Last week, the U.S. Securities Exchange Commission (SEC) charged London-based Diageo plc with “widespread violations” of the Foreign Corrupt Practices Act (FCPA). In settlement of these charges, Diageo agreed to “cease and desist from further violations and pay $11,306,081 in disgorgement, prejudgment interest of $2,067,739, and a financial penalty of $3 million.”
For those who don’t go to the liquor store, Diageo is one of world’s largest producers of premium alcoholic beverages. Times must be tough for Diageo, as it appears government officials in some countries aren’t satisfied with just a case of Johnnie Walker or Ketel One.
The SEC claims Diageo made improper payments to government officials in India, Thailand and South Korea over a period of more than 6 years (and, one wonders, what took everyone — internally or externally — so long to figure this out?).
From 2004 to mid-2008, Diageo paid approximately $12,000 per month – totaling nearly $600,000 – to retain the consulting services of a Thai government and political party official. This official lobbied other high-ranking Thai government officials extensively on Diageo’s behalf in connection with pending multi-million dollar tax and customs disputes, contributing to Diageo’s receipt of certain favorable decisions by the Thai government.
The SEC claims that Diageo, in South Korea, paid more than $86,000 to a customs official as a reward for his role in the government’s decision to grant Diageo significant tax rebates.
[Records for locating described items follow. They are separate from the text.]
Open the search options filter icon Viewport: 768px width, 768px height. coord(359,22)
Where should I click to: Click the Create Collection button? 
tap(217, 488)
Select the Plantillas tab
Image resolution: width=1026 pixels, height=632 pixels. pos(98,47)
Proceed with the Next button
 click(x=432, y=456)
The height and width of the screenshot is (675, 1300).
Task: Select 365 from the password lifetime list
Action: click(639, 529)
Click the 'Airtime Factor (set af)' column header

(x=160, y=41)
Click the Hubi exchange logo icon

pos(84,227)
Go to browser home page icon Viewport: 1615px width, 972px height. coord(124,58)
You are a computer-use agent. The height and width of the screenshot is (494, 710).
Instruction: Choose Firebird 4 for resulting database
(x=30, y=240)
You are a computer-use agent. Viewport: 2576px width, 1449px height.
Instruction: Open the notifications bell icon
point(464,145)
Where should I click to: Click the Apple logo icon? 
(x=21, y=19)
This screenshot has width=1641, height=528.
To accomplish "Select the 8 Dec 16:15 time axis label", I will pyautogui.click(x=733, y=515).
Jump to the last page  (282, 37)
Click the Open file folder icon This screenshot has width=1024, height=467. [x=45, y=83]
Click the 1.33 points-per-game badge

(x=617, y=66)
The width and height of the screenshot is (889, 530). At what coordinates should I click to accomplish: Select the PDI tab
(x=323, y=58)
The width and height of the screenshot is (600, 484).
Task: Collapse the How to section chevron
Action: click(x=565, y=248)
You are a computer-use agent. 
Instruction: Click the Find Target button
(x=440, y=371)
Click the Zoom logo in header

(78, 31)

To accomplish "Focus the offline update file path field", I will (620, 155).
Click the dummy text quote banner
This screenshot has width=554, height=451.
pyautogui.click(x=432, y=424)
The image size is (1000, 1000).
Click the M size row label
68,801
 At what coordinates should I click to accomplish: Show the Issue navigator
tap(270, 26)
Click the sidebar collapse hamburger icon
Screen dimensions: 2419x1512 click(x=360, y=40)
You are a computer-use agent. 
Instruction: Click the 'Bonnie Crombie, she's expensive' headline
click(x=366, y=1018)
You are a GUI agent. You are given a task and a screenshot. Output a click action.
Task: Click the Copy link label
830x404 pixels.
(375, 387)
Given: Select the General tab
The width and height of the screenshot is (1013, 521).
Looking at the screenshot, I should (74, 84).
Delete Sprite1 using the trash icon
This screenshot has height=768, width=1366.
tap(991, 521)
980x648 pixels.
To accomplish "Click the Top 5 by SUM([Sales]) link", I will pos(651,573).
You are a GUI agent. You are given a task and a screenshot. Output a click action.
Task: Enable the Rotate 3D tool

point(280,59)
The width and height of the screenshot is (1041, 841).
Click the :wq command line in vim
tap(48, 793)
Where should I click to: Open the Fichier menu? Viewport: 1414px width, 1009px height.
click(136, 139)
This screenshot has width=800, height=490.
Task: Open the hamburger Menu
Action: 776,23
Further, Diageo also improperly paid travel and entertainment expenses for South Korean customs and other government officials involved in these tax negotiations. Separately, Diageo routinely made hundreds of gift payments to South Korean military officials in order to obtain and retain liquor business.
In India, from 2003 through mid-2009, Diageo made over $1.7 million in illicit payments to hundreds of Indian government officials responsible for purchasing or authorizing the sale of its beverages.
Further, the SEC charged that Diageo engaged in lax oversight and maintained deficient controls. Its subsidiaries were alleged to have routinely used third parties, inflated invoices, and other deceptive devices to disguise the true nature of the payments. Sometimes, they failed to record the payments at all.
Indicating the penalties could have been more severe, the SEC noted that Diageo cooperated with the SEC’s investigation and implemented certain remedial measures, including the termination of employees involved in the misconduct and significant enhancements to its FCPA compliance program.
Clearly there are many lessons to be learned from “Diageo.” Among them:
- The SEC continues to target companies headquartered outside of the U.S. for FCPA enforcement;
- There should be an active, challenging and realistic dialogue with group and subsidiary management about any obstacles to doing business in various countries;
- South Korea, India, and Thailand should be added to the list of high risk countries, if not already on your radar;
- Not surprisingly, many of these payments were repeating — accounting and compliance should look for the frequency of payments made to individuals as well as considering the amounts and the purpose; and,
- It’s important to analyze payments to third parties, especially when vague services are described. Ask the important questions, including, what services are these third parties performing that would merit the size and frequency of the checks they receive from your corporation?
Disgorgement of profits is a tough remedy (though not as tough as China’s executions for receiving the bribe). Better to have the controls that can recognize the violations sooner, than later.
And, BTW, compliance training, compliance training, and compliance training with a lot of genuine tone from the top is a good start.